While in quarantine with your Emotional Support Animal it is crucial to stay cautious around them as much as possible. Begin by maintaining proper hygiene of your animals. Give them a nice bath to clean their body from any contaminant. Make sure that your pets are not running around the streets and are indoors especially cats. And as mentioned already, make them practice social distancing as well. You don’t need to put a mask on them as it won’t do much for their protection.
Remember to wash your hands after touching your pets especially after they have interacted with other people. Also, keep your pets away from infected people. Felines are known to be more vulnerable to COVID-19 than other animals. So if you own cats, be even more cautious about their safety.
#5 How to care for my ESA if I catch COVID-19?

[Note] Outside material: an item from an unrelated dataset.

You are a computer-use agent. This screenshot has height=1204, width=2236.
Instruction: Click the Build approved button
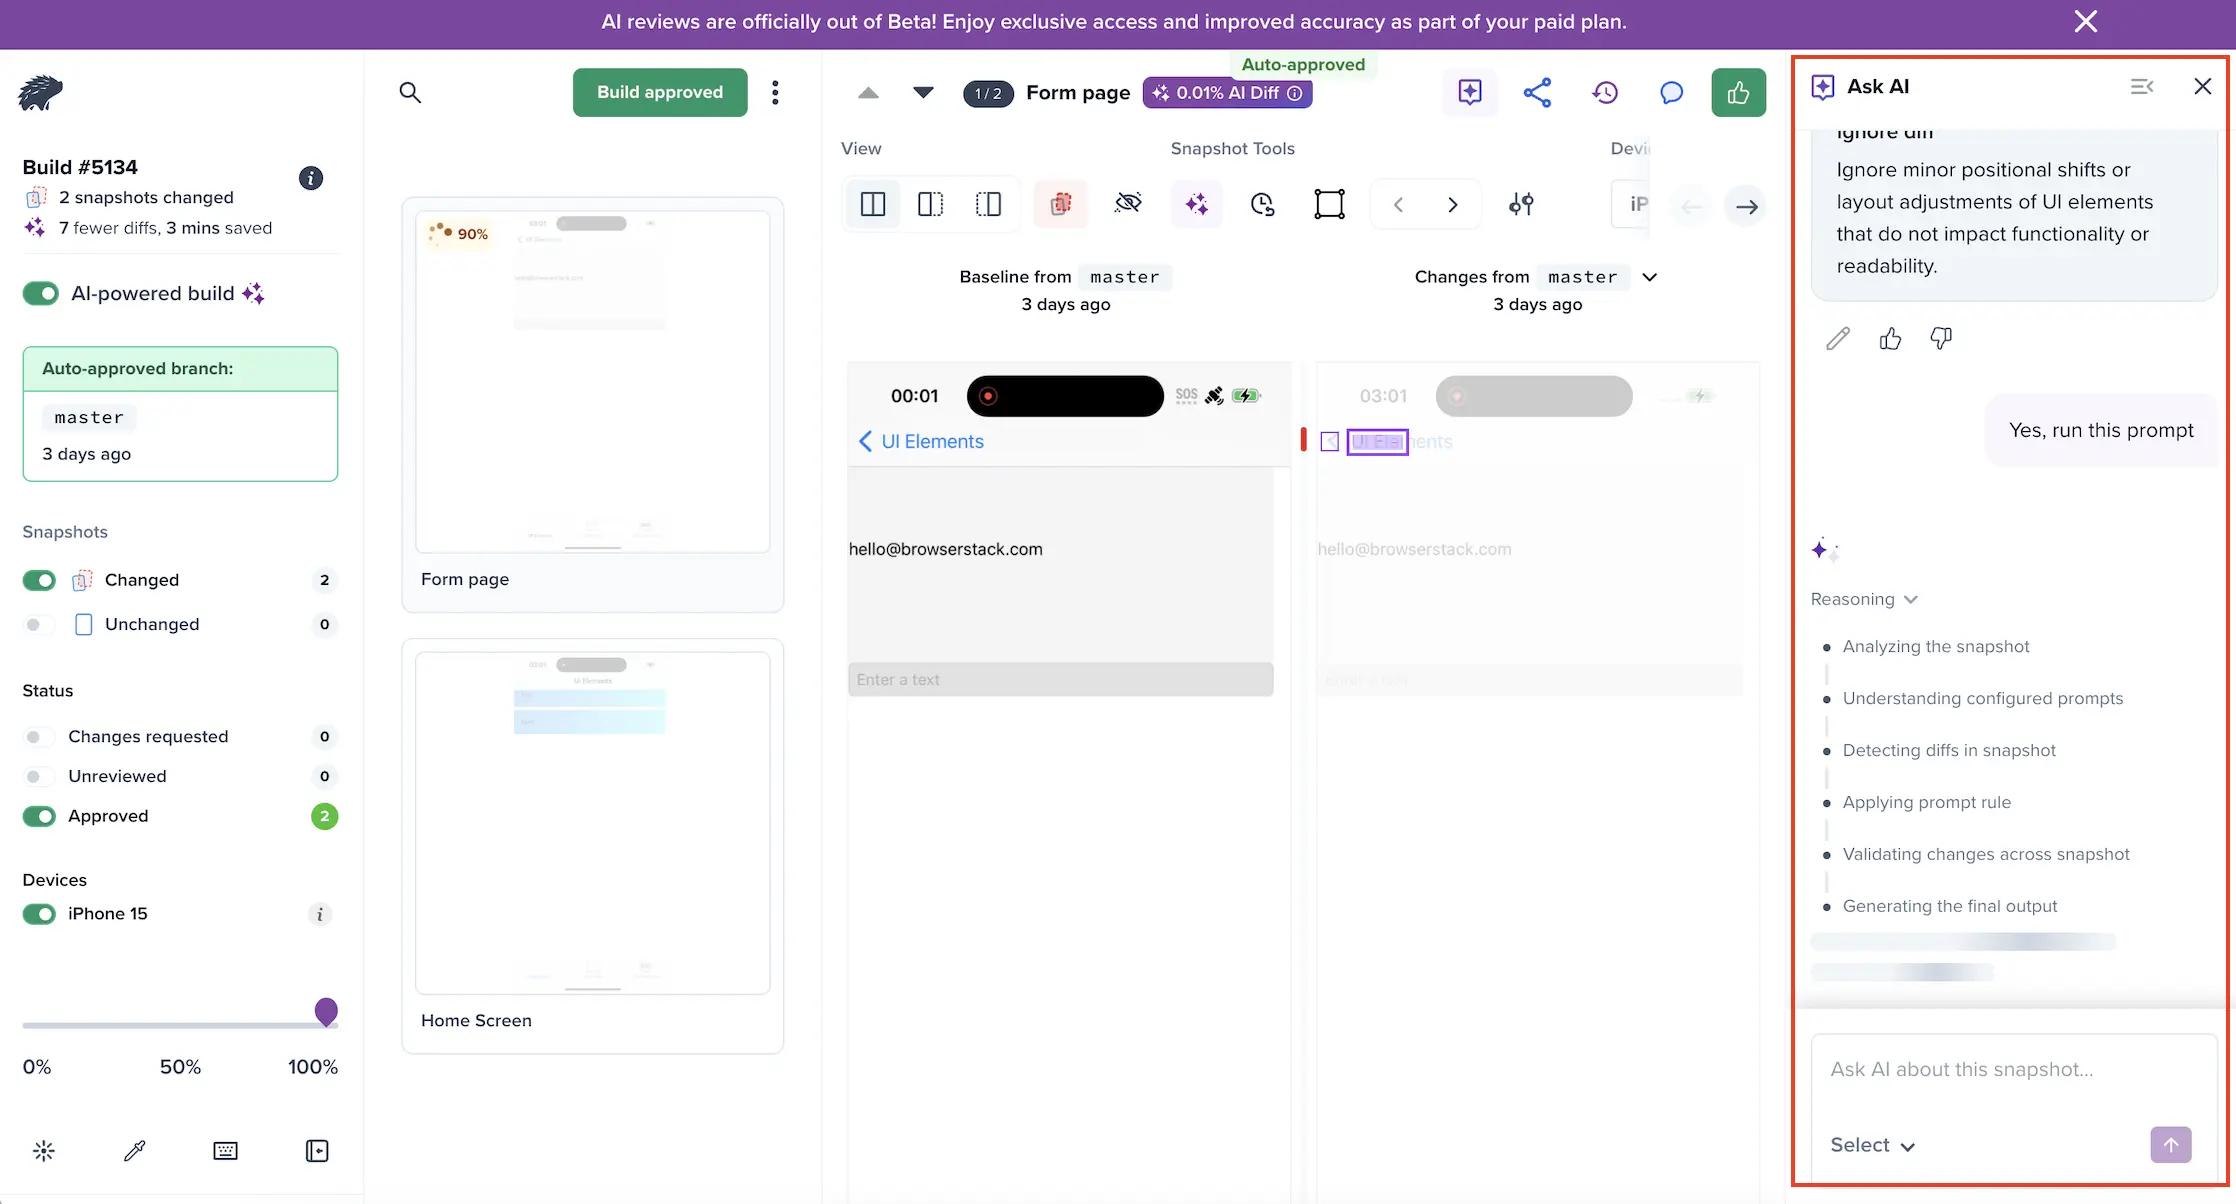(660, 92)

If you end up getting sick with COVID-19, keep your ESA away from you. It is best to keep them under the care of someone trustworthy. So you don’t have to worry about feeding them or keeping them company. For people who are caring for the pets of infected patients, remember to be very cautious about touching anything. SARS-CoV-2 is known to stay on surfaces for quite a long time so wear protective gear properly.
However, if this is not possible for you, get in touch with your nearest shelter or animal services to let them know of your situation. They can guide you with the best ways to care for your ESA.
#6 What to do if I think my ESA is infected?
Though very low, there are chances of animals getting sick with COVID-19. To ensure the well being of your ESA, keep a regular tab on their health. See if they are exhibiting any peculiar symptoms or behaviors. In case you notice something unusual, whether associated with COVID-19 or not, contact a veterinarian immediately. Do not rush to a hospital instead contact them first. They may ask you to reach the hospital or give consultation online through telemedicine. Whatever be the case, don’t hesitate to consult a veterinarian when you feel something’s wrong with your ESA.
Covid-19 is still progressing and more new information is emerging with passing time. This information may be valid until new data is collected and different conclusions are made. So keep in touch with trustworthy sources and health departments to ensure proper safety of ESA.